I'm also appointing a specific minister with responsibility for Syrian refugees to make sure that the 20,000 that we have promised to resettle and give a good, warm home to in our country, that that happens rapidly, it happens well, and the whole country pulls together to deliver that.

– David Cameron, Prime Minister

He said he wanted to take in people directly from the camps to try to discourage them from paying traffickers and making the dangerous journey across the Mediterranean.

Cameron visits Syrian refugees in Lebanon

Prime Minister David Cameron has arrived in Beirut to visit refugee camps in Lebanon, which are housing more than a million people fleeing violence in Syria.

He toured the Bekaa Valley settlement, less than a mile from the Syrian border, meeting those affected by the war in the neighbouring country and seeing the conditions they face, as well as seeing how aid sent by Britain is being used.

David Cameron met Syrian refugees who have fled to Lebanon Credit: PA

Lebanon will receive £29 million of the extra £100m pledged by the UK to help with the refugee crisis, which will pay for food packages, clean water, blankets, stoves, mattresses, counselling and play areas for children.

He met a family who are due to be flown to the UK as part of a relocation scheme, following his announcement last week that Britain would take in 20,000 refugees over the next five years.

The PM was invited into one family's tent to hear their experience Credit: PA

He was also invited into the tent of a Syrian mother who told him of their fight for survival - revealing she had just five dollars a month to keep and feed her 10 children.

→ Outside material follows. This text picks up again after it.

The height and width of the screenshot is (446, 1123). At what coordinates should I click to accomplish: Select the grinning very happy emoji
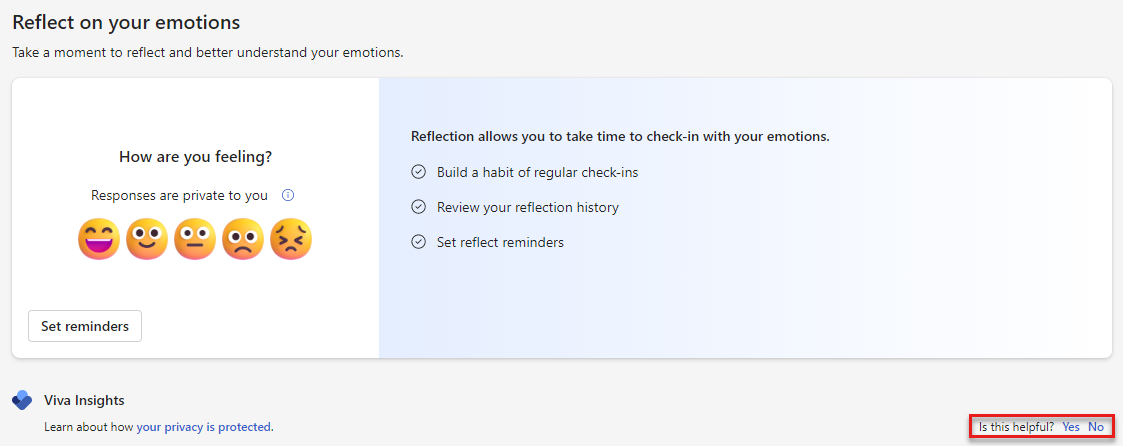pyautogui.click(x=99, y=239)
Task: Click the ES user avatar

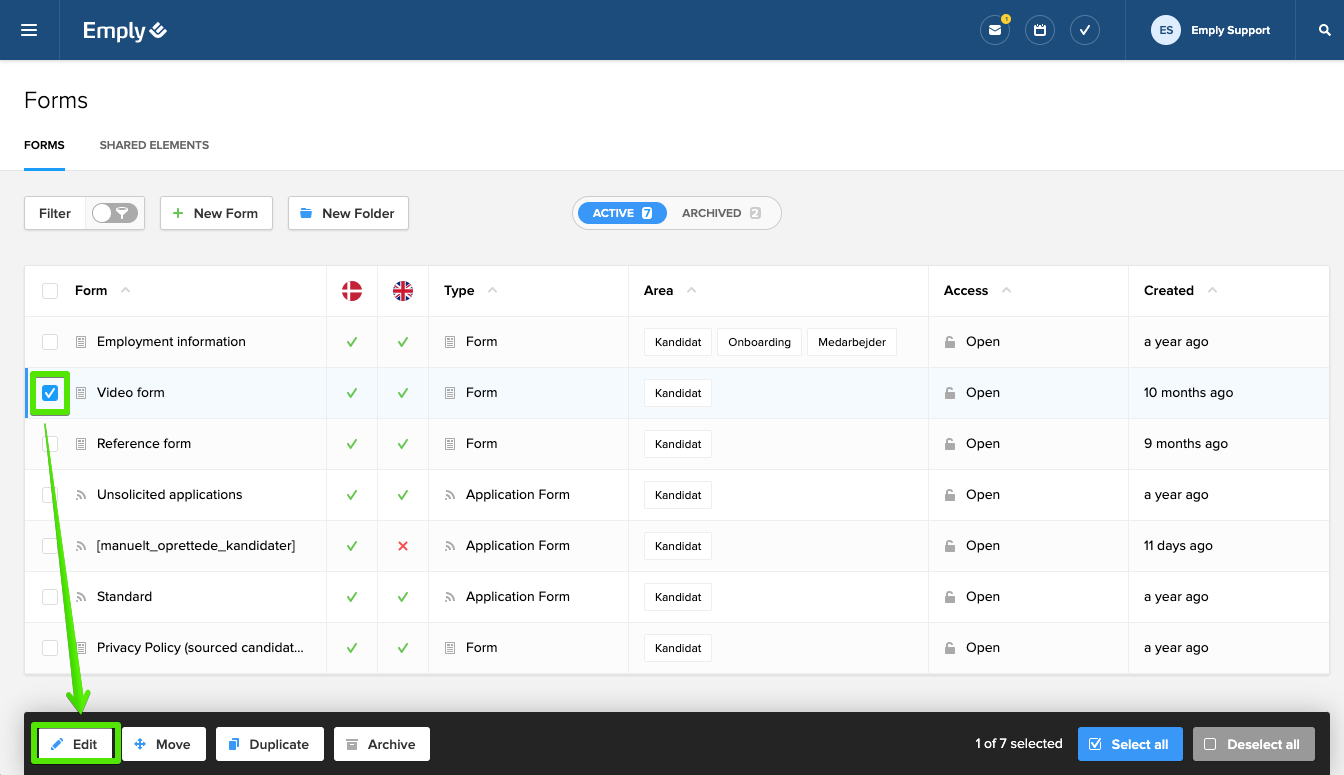Action: pyautogui.click(x=1166, y=30)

Later, he will visit his Lebanese counterpart Tammam Salam to discuss the refugee crisis.


Germany 'halts trains from Austria'

Germany has temporarily halted rail traffic arriving from Austria Credit: Reuters

Germany has halted rail traffic arriving from Austria according to a spokeswoman for Austrian rail company OeBB, quoted by the Reuters news agency, and has reintroduced border controls.

The situation in the other direction - from Germany to Austria - was not immediately clear.

German newspaper Bild also reported on Sunday the authorities were planning the temporary reintroduction of border controls in response to the refugee crisis.

Germany 'reaching its limit' on ability to help refugees

Germany is now reaching its limit on its ability to take in more refugees, a senior minister has warned as thousands of people continued to arrive in the country over the weekend.

Some of the 13,000 migrants to arrive in Munich on Saturday Credit: Reuters

In an interview with Der Tagesspiegel newspaper, the country's Economy Minister Sigmar Gabriel criticised his counterparts across Europe for a lack of action on the issue.

Around 13,000 arrived in Munich alone on Saturday, and the country expects 800,000 new arrivals by the end of the year.

"It's true: The European lack of action in the refugee crisis is now pushing even Germany to the limit of its ability," Mr Gabriel said.